* Rows of pointing data
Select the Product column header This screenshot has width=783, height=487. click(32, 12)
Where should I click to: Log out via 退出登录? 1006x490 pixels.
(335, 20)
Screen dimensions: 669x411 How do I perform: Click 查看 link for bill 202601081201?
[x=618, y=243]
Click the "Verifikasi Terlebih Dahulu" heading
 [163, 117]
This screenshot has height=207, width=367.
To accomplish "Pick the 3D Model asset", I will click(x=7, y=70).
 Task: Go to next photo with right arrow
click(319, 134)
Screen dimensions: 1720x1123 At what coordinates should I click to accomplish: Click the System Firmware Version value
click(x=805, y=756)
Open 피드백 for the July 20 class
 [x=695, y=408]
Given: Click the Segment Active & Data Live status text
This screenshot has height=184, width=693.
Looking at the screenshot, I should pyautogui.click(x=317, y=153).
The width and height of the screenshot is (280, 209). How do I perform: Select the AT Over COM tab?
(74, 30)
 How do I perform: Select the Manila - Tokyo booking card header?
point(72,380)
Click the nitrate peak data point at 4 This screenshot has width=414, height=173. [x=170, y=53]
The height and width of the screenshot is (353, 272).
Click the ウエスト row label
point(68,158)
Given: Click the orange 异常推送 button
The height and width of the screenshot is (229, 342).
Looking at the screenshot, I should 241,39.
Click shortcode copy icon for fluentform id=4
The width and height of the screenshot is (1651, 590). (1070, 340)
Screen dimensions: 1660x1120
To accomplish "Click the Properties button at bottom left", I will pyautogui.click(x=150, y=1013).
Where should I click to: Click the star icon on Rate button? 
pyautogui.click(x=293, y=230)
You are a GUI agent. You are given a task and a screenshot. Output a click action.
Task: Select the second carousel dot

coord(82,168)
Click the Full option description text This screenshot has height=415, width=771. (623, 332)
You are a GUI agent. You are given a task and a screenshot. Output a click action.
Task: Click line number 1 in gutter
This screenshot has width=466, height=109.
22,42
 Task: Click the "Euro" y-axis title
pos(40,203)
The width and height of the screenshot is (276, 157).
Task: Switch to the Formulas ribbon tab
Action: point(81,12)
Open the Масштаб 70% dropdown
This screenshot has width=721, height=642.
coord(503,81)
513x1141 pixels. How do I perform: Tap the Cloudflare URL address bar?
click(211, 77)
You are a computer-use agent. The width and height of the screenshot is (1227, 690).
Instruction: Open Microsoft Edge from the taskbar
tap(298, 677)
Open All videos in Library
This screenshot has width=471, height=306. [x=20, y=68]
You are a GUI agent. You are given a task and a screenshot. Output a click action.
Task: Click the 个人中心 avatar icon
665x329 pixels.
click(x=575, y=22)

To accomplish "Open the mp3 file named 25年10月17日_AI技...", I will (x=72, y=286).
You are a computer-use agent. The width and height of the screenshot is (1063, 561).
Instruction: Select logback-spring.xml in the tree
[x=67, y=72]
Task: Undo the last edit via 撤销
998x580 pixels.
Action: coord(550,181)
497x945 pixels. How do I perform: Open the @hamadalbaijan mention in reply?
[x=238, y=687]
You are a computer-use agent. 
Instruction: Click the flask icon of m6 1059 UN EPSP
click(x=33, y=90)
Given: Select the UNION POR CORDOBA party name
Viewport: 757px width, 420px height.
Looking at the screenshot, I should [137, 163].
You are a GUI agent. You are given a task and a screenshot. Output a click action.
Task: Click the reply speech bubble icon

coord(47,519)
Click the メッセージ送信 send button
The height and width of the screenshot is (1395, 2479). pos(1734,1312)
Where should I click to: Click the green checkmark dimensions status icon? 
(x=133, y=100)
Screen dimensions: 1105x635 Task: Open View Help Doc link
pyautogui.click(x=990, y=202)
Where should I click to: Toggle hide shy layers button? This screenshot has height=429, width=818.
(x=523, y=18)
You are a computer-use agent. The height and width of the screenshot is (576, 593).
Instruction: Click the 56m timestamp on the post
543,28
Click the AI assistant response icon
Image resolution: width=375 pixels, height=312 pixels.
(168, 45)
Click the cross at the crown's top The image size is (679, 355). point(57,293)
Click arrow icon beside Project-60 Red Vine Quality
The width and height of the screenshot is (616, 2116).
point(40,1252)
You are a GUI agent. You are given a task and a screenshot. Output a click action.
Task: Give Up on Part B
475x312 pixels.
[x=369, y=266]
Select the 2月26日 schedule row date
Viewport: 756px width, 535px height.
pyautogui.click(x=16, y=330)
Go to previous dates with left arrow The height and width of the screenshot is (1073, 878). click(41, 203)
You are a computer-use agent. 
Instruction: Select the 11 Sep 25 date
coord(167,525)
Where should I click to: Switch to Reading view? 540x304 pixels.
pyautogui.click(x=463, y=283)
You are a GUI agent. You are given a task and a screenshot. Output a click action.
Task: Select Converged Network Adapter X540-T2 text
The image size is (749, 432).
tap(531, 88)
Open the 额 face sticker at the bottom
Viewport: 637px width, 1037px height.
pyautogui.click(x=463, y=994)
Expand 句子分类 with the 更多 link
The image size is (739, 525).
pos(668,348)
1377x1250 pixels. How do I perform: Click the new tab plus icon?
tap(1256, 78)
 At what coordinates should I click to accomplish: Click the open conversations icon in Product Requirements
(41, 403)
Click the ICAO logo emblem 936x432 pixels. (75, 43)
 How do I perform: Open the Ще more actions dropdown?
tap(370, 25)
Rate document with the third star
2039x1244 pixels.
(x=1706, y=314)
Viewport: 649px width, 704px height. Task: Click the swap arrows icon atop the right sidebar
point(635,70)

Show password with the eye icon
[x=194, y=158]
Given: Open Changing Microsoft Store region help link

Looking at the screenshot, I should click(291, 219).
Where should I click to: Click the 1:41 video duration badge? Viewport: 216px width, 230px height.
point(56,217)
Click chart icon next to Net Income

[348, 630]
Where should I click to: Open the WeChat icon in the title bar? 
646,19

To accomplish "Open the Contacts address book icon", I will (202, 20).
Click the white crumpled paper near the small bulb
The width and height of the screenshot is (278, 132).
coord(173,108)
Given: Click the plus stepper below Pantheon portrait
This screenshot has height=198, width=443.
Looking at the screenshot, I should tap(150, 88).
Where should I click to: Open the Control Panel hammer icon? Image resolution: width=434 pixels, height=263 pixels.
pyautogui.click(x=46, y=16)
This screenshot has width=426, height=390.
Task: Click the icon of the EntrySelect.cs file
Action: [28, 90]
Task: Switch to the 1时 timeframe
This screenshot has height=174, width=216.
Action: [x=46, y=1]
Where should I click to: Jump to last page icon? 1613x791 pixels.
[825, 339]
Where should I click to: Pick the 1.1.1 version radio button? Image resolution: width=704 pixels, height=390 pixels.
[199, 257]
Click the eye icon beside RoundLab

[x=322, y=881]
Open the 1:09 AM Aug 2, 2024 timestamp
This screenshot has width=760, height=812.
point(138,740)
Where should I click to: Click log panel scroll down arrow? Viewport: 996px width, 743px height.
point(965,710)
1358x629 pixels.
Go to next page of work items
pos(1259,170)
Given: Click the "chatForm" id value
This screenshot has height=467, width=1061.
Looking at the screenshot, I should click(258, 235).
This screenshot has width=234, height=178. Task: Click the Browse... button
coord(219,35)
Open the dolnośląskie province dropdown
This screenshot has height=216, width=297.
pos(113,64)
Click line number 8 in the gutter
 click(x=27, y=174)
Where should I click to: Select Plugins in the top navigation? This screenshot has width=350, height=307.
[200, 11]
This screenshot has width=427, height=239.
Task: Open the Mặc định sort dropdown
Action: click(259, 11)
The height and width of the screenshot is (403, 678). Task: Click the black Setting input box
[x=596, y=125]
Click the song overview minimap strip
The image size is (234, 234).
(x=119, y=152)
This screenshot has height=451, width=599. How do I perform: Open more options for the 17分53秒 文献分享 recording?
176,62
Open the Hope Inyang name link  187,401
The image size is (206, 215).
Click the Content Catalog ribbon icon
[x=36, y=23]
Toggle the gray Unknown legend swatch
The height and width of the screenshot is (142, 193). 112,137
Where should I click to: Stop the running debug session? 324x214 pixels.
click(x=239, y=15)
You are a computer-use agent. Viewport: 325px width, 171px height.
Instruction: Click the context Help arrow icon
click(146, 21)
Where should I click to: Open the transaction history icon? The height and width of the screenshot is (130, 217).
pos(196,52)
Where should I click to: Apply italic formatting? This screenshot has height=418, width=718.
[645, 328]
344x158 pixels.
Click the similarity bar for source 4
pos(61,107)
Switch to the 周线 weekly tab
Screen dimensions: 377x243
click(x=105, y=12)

* TASK STATEMENT
Put the lines of the material between the line holding "Where should I click to: Click the star" and the line holding "Click the Full", inclusive, into a Markdown table with columns Row and Line, numbering each line and leaving out blank lines.

* EXPECTED ANSWER
| Row | Line |
|---|---|
| 1 | Where should I click to: Click the star icon on Rate button?  |
| 2 | pyautogui.click(x=293, y=230) |
| 3 | You are a GUI agent. You are given a task and a screenshot. Output a click action. |
| 4 | Task: Select the second carousel dot |
| 5 | coord(82,168) |
| 6 | Click the Full option description text This screenshot has height=415, width=771. (623, 332) |